【11月27日 AFP】中国の不動産実業家がエコツーリズム・リゾート建設のために、アイスランド北部に位置する広大な土地の購入計画を提示している件に関し、アイスランド政府は25日、これを許可しない方針を明らかにした。

 オグムンドゥル・ヨーナスソン(Oegmundur Jonasson)内相は報道陣に「土地購入について特別免除を受けたいというこの中国企業の要請にイエスと答えることは不可能だ」と語った。

 中国人投資家、黄怒波(Huang Nubo)氏がリゾート建設を描いている300平方キロに及ぶアイスランドの荒野には国有地が含まれているが、欧州経済地域(EEA)の居住者以外が購入するためにはアイスランド政府の承認が必要で、黄氏は8月に許可を申請していた。黄氏は購入に1000万ドル(約7億7000万円)を支払い、さらにこの土地に2億ドル(約153億円)の投資を行うとしていた。

 黄氏の土地購買計画に対し、2週間前にアイスランド経済省は肯定的な姿勢を示し、承認するよう、審査を行う内務省へ勧告もしていた。アルニ・アルナソン(Arni Pall Arnason)経済相自らヨーナスソン内相宛ての10日付の覚え書きで「経済省としては、当該外国資本によってアイスランドの国益が脅かされると考えるに足る理由は何も見出さない」と記していた。それだけに計画却下は予想外の展開となった。

 現地ニュースサイト「visir.is.」によると、アイスランドでの黄氏の代理人であるハルドル・ヨーナスソン(Halldor Jonasson)氏は「残念だ」と述べると同時に「驚きだ」とも語った。同氏によれば、アイスランドの法律では購入される土地の大きさに関する規定は何もないという。

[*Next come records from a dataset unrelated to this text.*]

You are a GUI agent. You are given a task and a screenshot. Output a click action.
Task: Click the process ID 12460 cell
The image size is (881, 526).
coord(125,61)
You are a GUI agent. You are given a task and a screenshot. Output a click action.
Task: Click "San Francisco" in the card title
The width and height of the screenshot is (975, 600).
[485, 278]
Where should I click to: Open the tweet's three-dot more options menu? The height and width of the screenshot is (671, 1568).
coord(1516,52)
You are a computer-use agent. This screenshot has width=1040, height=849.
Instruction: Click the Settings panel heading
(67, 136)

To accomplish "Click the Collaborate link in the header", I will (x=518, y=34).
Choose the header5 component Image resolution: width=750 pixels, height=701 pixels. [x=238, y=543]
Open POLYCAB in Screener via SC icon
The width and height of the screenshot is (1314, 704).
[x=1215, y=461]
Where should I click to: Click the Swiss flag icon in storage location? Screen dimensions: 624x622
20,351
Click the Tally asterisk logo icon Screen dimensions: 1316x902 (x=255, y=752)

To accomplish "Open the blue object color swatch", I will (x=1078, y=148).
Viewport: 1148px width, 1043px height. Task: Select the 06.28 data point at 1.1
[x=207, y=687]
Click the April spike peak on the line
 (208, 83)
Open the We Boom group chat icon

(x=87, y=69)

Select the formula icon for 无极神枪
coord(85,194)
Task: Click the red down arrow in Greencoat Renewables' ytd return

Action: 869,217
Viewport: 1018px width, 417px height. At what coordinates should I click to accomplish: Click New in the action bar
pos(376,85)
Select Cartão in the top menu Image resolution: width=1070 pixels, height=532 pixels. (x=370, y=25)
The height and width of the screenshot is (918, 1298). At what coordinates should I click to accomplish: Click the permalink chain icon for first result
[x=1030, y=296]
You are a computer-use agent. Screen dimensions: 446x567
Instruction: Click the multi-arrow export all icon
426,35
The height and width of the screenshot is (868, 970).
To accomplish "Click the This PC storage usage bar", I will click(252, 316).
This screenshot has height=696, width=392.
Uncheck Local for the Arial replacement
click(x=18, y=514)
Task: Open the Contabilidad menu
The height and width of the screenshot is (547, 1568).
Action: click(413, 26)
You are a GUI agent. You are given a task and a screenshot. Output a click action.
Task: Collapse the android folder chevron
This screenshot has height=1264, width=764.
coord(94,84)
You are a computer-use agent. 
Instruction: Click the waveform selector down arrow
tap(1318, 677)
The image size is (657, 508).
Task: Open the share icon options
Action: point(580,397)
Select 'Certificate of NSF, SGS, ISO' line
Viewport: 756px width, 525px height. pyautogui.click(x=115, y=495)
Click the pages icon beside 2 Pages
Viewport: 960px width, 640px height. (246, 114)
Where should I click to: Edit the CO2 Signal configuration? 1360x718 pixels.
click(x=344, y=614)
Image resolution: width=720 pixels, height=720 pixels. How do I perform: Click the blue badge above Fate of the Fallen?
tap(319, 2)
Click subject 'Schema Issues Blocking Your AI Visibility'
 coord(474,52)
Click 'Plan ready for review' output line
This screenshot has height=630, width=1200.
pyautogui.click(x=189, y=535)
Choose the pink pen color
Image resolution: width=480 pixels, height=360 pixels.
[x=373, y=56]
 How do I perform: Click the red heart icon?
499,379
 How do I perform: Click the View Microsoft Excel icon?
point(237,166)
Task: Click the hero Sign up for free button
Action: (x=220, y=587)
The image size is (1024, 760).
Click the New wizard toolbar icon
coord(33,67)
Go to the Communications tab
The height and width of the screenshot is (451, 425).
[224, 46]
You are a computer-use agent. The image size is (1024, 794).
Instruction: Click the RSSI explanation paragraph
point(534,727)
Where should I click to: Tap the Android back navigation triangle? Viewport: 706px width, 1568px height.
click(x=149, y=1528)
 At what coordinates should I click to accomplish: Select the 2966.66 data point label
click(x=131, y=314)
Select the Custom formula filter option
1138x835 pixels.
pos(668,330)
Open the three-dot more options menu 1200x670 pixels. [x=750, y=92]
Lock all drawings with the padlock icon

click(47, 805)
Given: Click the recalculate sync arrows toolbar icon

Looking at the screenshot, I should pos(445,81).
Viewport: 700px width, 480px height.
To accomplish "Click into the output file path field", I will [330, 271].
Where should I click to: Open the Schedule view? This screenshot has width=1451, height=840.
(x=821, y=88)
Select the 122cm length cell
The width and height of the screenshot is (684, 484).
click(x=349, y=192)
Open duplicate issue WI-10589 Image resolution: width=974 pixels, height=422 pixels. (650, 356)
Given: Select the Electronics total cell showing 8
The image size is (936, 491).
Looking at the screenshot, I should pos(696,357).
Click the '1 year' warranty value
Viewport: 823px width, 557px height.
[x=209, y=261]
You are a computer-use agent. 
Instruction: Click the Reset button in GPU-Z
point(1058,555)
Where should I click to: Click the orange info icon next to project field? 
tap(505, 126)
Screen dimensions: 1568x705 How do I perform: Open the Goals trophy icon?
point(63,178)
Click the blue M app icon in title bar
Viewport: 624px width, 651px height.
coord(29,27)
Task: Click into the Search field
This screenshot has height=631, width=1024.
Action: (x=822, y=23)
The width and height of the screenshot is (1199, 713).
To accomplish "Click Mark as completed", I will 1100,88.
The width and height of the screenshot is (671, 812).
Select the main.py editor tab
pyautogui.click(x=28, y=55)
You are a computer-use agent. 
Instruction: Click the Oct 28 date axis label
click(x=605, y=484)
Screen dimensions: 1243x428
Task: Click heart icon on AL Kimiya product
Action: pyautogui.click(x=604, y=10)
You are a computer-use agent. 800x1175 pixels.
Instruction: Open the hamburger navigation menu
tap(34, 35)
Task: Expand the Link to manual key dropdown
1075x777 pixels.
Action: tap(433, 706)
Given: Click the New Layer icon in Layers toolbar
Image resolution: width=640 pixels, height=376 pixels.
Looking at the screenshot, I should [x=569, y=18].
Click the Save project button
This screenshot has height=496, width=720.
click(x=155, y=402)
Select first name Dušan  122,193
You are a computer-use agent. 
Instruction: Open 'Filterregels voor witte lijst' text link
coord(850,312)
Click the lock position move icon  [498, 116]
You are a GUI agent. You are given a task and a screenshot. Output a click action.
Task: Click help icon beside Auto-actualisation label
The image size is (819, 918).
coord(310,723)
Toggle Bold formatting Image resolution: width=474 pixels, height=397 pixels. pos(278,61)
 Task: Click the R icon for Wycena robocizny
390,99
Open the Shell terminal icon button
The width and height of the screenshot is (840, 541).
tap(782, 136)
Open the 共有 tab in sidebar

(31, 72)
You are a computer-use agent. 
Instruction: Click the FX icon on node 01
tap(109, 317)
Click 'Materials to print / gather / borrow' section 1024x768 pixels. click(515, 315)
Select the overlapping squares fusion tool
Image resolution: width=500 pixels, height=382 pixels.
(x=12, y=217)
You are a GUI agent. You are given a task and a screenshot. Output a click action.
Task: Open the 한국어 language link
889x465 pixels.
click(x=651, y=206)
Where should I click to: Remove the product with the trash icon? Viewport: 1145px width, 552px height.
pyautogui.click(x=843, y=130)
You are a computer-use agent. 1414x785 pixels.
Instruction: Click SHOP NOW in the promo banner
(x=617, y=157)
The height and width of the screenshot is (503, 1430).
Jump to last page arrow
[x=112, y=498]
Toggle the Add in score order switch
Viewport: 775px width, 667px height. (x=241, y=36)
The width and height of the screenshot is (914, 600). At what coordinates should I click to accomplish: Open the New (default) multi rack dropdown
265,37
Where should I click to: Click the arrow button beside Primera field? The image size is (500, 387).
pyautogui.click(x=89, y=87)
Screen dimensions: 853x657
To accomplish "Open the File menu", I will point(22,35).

 またヨハンナ・シグルザルドッティル(Johanna Sigurdardottir)首相も同ニュースサイトの取材に対し、決定は「法律の非常に狭い解釈」に基づいたもので悔やまれると述べた。首相は決定を下すのはヨーナスソン内相の権限だと認めた上で、内相は政府の意見を求めもしなかったと語った。